Girò per la stanza vuota. Non riusciva a stare lì, si sentiva soffocare. Lì c'era lui, ovunque, in ogni angolo la sua presenza era più forte della sua assenza, tanto da sovrastarla e renderlo vero nella sua mente. Sentiva il suo profumo ed era convinta di sentire anche i suoi passi e la sua voce. Accese inavvertitamente lo stereo e la musica di Coltrane riempì di nuovo l'ambiente. Spense rabbiosa. Non lo avrebbe più potuto ascoltare senza legarlo al loro ballo, a lui.

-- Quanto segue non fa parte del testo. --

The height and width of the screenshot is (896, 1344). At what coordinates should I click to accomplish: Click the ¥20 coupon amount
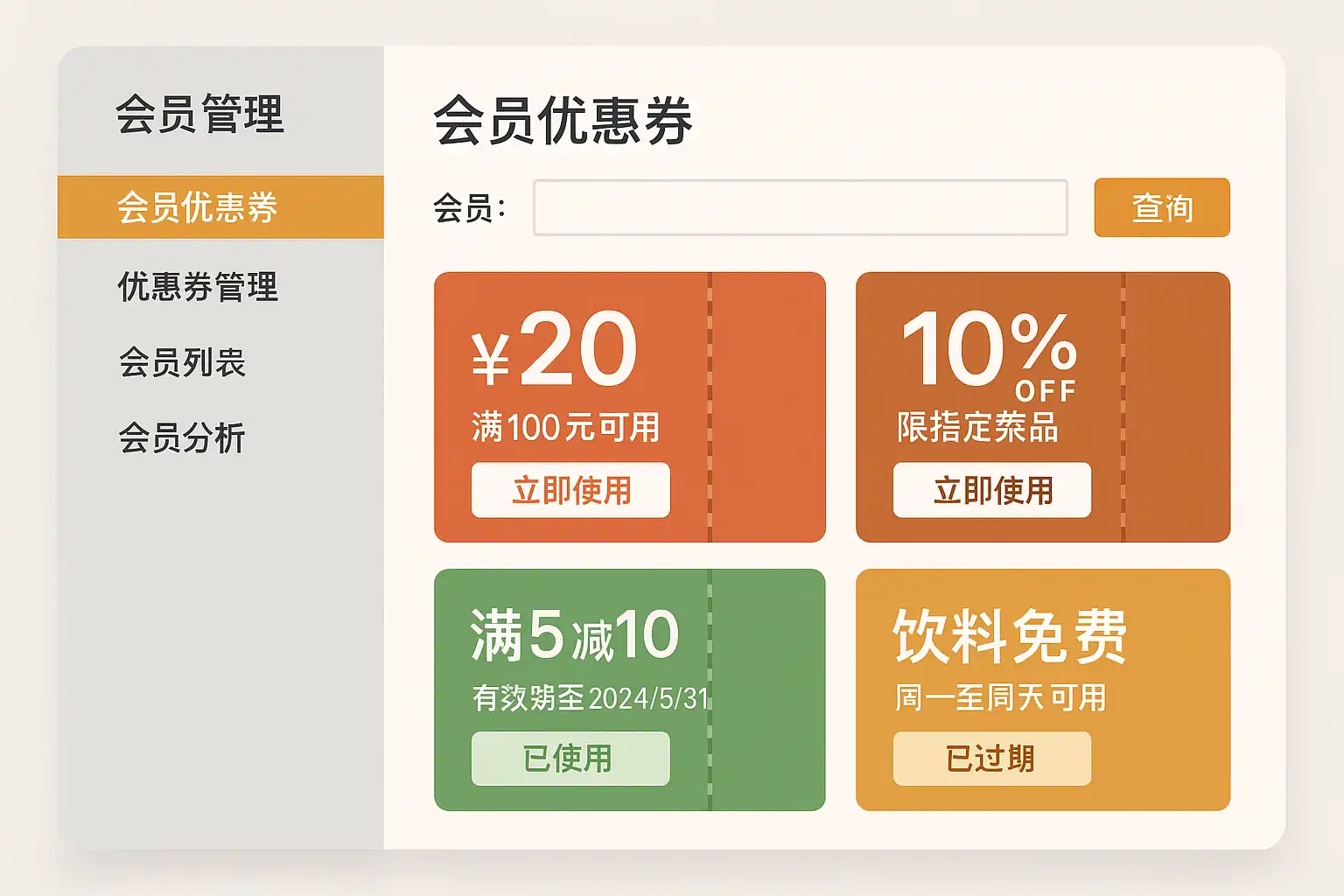coord(555,350)
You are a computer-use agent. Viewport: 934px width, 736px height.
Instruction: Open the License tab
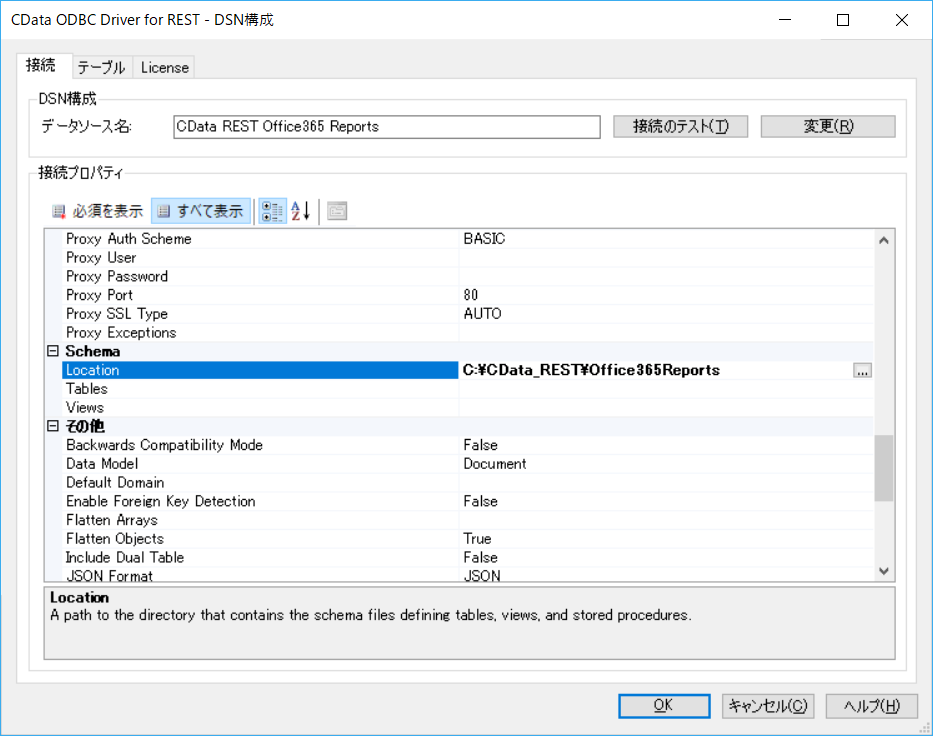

Rick uscì come un automa dall'hotel ed allo stesso modo tornò al loft, guardando fuori dal finestrino la gente camminare nell'afa estiva di New York. Solo lui aveva freddo, un freddo impossibile da scaldare. Entrato in casa buttò la borsa in un angolo ed andò in camera. Si sdraiò sul letto fissando il soffitto e cercando di capire cosa era realmente accaduto. No, non poteva essere reale, si ripeteva. Non poteva essere accaduto. Cosa non aveva visto, su cosa si era illuso al punto da non percepire il cambiamento di Kate? Eppure lui l'aveva sentita così sua, fino a poche ore prima, fin troppo sua. Era questo il problema? L'aveva soffocata? Si era sentita imprigionata in quel rapporto? Aveva corso troppo? Poteva decidere lei, poteva porre dei limiti, perché però rompere? Perché dire che era stato un'illusione, che non era vero? Lui non aveva mai vissuto nulla di più vero di quello che aveva vissuto con lei, anzi forse non aveva mai vissuto realmente prima di vivere con lei.

Kate era seduta in un angolo del divano. Le gambe incrociate sotto il suo corpo, un fazzoletto di carta distrutto tra le dita che tormentava senza sosta. Lanie era nell'angolo opposto. Era arrivata appena l'aveva chiamata in lacrime, lasciando il lavoro prendendo un permesso per gravi ed urgenti motivi familiari e in fondo per lei Kate era una di famiglia, come una sorella. Aveva ascoltato tra i singhiozzi il racconto di quanto accaduto, delle minacce ad Alexis, della preoccupazione di Castle, della discussione con la ragazza e della sua scelta sofferta e devastante.

- Tu sei pazza tesoro. Sei completamente pazza. Stai rinunciando al tuo uomo e alla tua felicità per difenderlo da te? Ti rendi conto di quanto sei assurda? Dio mio, Castle sarà distrutto! Ci hai pensato a questo? Quell'uomo sono anni che vive per te!

- Gli passerà. Meglio distrutto e vivo che felice e morto. - si soffiò il naso dopo aver preso un altro fazzoletto che Lanie le aveva dato.

- Io non ti capisco Kate, veramente! Perché stai facendo tutto questo non solo a te stessa ma anche a lui? Questa situazione passerà, vale la pena rinunciare a tutto?

- Rinuncerei a tutto per lui, perché sia al sicuro. Non sopporterei di ... - Il volto di Beckett se era possibile si contrasse in una smorfia di dolore ancora più forte pensando a pochi giorni prima, a quella macchina esplosa e a quel dolore così estraniante.